PROBLEM DESCRIPTION:
In the entries below, the word "thumbnail" appears on some lines. Copy each of those lines.

Saved data entries:
- Opening Delimiter -

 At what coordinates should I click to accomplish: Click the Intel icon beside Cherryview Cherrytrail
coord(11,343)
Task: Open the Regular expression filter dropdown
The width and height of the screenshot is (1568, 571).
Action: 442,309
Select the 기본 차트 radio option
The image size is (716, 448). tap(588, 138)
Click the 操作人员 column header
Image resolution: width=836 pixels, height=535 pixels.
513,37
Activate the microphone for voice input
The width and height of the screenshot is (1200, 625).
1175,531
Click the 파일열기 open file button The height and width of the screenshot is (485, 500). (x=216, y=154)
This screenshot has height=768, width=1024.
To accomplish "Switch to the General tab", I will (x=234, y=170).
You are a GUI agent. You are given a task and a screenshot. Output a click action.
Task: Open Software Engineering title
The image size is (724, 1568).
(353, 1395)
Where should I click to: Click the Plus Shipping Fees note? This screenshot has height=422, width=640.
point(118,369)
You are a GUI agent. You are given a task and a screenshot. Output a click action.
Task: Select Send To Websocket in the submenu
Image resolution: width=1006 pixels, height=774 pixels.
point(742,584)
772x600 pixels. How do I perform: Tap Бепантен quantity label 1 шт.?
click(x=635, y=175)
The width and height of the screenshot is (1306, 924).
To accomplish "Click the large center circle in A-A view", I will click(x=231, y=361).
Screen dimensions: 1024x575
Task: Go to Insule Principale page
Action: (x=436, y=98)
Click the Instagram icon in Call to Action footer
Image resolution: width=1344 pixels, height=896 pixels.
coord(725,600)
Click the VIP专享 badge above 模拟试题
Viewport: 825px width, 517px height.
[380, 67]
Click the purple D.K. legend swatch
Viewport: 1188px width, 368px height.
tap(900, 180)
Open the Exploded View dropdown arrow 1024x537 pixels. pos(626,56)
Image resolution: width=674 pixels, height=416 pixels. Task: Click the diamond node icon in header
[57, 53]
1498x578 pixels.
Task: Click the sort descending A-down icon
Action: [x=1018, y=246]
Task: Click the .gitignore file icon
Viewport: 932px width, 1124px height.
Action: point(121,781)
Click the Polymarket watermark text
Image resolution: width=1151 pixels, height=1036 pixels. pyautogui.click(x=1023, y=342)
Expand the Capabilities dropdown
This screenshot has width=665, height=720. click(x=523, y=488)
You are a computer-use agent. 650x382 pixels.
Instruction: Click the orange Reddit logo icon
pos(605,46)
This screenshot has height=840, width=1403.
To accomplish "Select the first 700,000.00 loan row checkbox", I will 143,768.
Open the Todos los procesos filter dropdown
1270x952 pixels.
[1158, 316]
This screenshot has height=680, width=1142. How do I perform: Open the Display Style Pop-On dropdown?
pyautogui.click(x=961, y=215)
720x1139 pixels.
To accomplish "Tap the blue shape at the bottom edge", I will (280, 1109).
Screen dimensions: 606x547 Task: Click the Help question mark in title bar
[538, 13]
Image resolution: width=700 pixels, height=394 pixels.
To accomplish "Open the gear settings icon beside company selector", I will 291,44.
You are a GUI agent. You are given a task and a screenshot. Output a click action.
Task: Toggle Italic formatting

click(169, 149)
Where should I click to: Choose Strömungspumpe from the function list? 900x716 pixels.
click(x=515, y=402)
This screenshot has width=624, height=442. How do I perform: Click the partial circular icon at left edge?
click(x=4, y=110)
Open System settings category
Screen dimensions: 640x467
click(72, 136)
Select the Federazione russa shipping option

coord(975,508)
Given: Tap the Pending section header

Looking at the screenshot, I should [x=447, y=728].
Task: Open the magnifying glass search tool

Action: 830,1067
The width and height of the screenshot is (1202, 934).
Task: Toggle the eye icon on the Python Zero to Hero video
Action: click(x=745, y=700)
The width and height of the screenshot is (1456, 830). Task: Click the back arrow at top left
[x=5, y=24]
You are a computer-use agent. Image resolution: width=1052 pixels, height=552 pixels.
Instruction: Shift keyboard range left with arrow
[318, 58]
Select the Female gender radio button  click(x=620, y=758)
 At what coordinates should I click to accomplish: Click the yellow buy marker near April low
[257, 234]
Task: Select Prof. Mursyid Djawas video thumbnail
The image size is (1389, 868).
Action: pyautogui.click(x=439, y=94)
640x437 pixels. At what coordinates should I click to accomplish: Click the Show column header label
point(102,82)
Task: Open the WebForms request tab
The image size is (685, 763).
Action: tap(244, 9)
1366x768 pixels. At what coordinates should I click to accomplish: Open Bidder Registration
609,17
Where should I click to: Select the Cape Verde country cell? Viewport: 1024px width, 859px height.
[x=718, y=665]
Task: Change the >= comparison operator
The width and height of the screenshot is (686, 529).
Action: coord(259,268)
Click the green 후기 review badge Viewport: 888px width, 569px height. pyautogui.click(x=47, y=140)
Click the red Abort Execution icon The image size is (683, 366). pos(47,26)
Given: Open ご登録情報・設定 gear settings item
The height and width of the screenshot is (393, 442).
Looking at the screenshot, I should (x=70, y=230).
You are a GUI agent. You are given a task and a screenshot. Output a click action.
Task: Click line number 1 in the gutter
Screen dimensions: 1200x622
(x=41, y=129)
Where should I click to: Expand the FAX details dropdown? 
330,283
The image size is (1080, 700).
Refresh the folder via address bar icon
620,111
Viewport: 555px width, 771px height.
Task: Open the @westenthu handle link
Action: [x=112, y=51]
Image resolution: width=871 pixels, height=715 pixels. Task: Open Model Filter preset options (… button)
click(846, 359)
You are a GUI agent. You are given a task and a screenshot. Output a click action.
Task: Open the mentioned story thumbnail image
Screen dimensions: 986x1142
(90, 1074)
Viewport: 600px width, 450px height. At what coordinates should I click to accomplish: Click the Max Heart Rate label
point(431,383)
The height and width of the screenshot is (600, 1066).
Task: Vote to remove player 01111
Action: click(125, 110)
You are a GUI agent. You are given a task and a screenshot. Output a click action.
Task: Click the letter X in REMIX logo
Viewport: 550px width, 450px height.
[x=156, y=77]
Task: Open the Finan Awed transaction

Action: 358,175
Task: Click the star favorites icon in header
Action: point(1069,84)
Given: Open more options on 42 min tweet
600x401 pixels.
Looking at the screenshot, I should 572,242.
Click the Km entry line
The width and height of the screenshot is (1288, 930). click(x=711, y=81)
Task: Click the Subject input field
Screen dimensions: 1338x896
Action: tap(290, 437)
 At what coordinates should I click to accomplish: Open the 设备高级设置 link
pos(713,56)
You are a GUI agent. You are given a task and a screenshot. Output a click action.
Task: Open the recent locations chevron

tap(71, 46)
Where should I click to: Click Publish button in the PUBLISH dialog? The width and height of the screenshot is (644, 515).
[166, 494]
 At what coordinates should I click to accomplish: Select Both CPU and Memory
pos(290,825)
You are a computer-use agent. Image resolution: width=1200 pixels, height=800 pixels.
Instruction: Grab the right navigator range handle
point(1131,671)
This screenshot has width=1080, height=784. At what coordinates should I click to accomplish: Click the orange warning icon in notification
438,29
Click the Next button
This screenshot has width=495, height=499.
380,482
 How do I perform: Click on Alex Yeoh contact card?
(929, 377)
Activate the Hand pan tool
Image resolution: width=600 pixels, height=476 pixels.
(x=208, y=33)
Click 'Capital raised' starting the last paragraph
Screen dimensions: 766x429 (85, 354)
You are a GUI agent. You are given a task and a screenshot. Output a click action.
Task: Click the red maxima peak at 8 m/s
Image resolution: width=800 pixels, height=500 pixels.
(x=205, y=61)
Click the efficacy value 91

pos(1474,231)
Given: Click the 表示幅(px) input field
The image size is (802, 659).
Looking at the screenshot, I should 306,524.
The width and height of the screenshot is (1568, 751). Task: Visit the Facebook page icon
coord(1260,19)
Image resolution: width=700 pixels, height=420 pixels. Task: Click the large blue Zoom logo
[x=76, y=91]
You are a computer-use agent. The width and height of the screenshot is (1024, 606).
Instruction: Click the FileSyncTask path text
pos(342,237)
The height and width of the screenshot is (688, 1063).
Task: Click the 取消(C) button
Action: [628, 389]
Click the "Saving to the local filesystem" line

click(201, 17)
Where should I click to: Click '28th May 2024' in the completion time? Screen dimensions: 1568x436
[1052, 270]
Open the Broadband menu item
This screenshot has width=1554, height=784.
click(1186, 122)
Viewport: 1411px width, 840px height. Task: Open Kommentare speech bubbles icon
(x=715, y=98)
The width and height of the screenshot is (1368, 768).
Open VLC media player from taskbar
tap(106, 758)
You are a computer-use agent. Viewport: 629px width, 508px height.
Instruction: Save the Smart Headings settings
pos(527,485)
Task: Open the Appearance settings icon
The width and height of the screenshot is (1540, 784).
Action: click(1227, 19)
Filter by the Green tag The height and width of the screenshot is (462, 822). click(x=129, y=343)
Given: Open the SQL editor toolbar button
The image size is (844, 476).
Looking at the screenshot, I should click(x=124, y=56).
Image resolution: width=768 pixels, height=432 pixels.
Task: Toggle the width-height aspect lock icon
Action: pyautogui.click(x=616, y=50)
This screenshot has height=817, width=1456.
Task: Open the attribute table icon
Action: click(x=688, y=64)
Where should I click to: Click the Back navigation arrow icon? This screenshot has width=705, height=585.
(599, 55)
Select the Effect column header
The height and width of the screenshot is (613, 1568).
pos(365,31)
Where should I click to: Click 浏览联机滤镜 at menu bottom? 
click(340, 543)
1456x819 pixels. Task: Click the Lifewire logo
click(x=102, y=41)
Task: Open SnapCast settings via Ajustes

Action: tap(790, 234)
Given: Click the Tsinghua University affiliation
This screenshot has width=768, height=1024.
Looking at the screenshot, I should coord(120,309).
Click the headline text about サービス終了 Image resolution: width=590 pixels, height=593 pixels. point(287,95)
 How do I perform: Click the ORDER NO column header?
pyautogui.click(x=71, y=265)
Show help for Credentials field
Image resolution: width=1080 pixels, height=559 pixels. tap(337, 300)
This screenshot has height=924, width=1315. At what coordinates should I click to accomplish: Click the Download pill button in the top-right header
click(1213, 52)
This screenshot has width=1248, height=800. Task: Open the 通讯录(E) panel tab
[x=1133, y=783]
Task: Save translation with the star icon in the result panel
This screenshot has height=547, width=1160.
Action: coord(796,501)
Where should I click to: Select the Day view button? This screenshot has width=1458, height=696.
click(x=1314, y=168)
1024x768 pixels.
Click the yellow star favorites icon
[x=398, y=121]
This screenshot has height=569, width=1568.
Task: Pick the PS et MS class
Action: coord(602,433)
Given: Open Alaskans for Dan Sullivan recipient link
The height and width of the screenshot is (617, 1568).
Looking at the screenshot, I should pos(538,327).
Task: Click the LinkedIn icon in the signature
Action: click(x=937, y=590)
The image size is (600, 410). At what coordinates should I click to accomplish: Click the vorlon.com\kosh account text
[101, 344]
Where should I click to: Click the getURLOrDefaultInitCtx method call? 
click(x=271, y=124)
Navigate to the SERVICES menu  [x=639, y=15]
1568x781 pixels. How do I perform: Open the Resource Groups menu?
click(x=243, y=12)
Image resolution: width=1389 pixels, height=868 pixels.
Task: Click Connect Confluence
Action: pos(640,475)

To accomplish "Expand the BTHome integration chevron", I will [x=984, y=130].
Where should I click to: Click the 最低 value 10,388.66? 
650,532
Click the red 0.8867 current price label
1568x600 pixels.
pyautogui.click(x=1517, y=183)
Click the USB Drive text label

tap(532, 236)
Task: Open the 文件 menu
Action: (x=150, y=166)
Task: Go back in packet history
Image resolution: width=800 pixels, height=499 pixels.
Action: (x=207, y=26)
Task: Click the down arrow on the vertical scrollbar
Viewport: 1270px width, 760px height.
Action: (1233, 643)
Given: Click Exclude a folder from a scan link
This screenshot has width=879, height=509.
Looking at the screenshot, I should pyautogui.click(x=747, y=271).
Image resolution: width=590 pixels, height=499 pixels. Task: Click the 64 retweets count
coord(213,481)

- Closing Delimiter -

SOLUTION TO THIS EXERCISE:
Task: Select Prof. Mursyid Djawas video thumbnail
Task: Open the mentioned story thumbnail image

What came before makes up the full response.